{Reference Type}: Case Reports {Title}: Perioperative care of neonates with critical pulmonary stenosis: Case report. {Author}: He Q;Song M;Huang Y;Wan L; {Journal}: Medicine (Baltimore) {Volume}: 103 {Issue}: 8 {Year}: 2024 Feb 23 {Factor}: 1.817 {DOI}: 10.1097/MD.0000000000037203 {Abstract}: BACKGROUND: Summarizing the perioperative nursing experience in the successful treatment of 4 neonates with critical pulmonary stenosis (CPS).
METHODS: Of the 4 patients, 3 had postnatal shortness of breath and varying degrees of cyanosis, aggravated by crying and noise, and 1 had no obvious shortness of breath and cyanosis. The preoperative auscultation of the precordial region could be heard 3-4/6 systolic murmur; echocardiography was diagnosed as CPS, combined with patent ductus arteriosus, right ventricular dysplasia, and severe tricuspid regurgitation. Four children were treated with prostaglandin 5 ng/(kg-min) to maintain a certain degree of pulmonary blood flow to improve hypoxemia, effectively preventing ductus arteriosus from closure, and the infusion was discontinued 2 hours prior to the operation. Three of the children required ventilator-assisted respiration to relieve severe hypoxia and correct acidosis before surgery.

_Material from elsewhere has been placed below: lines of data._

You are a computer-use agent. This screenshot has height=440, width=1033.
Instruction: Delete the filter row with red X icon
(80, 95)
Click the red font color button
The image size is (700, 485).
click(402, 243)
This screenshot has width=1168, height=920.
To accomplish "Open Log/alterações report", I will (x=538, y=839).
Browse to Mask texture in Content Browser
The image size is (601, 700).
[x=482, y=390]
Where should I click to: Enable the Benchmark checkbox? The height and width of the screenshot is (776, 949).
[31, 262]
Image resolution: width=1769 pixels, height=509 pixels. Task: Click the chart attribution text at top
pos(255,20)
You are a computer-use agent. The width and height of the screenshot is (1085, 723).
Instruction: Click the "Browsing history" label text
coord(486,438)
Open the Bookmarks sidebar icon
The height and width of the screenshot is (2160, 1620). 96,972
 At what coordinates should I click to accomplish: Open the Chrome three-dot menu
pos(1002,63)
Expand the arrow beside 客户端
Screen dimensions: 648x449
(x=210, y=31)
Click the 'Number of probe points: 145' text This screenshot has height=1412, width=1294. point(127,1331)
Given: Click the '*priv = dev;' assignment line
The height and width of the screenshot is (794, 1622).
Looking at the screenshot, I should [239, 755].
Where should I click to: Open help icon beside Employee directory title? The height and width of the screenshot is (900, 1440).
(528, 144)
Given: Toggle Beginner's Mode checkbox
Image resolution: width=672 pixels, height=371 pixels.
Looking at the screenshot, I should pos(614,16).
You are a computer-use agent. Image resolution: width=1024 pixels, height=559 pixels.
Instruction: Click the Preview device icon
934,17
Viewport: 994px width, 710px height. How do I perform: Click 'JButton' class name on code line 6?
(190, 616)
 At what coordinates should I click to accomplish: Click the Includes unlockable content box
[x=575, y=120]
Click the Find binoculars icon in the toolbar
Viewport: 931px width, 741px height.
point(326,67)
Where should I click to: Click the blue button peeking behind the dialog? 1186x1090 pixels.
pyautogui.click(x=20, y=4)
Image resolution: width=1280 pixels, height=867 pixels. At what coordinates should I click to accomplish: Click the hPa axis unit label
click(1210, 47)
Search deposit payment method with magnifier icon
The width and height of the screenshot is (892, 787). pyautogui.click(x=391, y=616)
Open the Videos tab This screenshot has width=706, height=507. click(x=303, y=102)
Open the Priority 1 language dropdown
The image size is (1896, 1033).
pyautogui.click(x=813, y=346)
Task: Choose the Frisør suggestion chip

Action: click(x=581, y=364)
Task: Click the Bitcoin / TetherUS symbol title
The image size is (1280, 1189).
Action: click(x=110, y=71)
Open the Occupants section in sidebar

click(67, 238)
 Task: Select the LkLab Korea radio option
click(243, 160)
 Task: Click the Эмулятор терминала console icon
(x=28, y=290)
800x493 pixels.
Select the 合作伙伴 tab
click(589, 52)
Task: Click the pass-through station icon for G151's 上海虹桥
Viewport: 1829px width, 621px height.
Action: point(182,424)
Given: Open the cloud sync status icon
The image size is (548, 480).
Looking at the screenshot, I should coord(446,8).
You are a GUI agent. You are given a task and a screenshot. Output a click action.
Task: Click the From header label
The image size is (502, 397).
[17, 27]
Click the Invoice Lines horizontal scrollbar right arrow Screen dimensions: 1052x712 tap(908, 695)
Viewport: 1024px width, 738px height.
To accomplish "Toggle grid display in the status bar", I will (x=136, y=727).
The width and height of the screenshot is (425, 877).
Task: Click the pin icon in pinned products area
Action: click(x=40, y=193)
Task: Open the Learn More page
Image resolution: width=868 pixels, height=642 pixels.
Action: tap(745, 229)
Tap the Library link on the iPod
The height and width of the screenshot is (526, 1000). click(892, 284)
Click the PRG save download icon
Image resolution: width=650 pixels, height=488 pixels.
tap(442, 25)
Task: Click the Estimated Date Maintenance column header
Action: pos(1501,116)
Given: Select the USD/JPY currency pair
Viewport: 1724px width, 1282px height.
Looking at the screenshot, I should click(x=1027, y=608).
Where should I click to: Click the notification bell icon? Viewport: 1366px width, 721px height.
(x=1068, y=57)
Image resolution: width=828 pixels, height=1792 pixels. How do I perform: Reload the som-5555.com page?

METHODS: Neonatal CPS was diagnosed.
METHODS: Four neonates with rapidly developing conditions were admitted to the hospital, a multidisciplinary in-hospital consultation was organized immediately, and a multidisciplinary collaborative team was set up, consisting of medical doctors and nurses from the medical department, the neonatal intensive care unit, cardiovascular medicine, cardiac ultrasound room, anesthesiology department, and radiology and interventional medicine department. The multidisciplinary team evaluated the treatment modality of the children and finally decided to perform percutaneous balloon pulmonary valvuloplasty. The surgical team included specialists from the Department of Cardiovascular Medicine, Department of Interventional Radiology, Cardiac Ultrasound Unit, and Department of Anesthesiology.
RESULTS: All 4 neonates were successfully operated and discharged from the hospital. Multidisciplinary follow-up interventions were carried out 1 year after discharge, and the children were in good condition.
CONCLUSIONS: The specialty nursing-led multidisciplinary collaboration model significantly improves the professional competence of nurses from various specialties, promotes the integration and development of multispecialty disciplines, and provides better quality services for children, which is the key to improving the success rate of percutaneous balloon pulmonary valvuloplasty in neonates.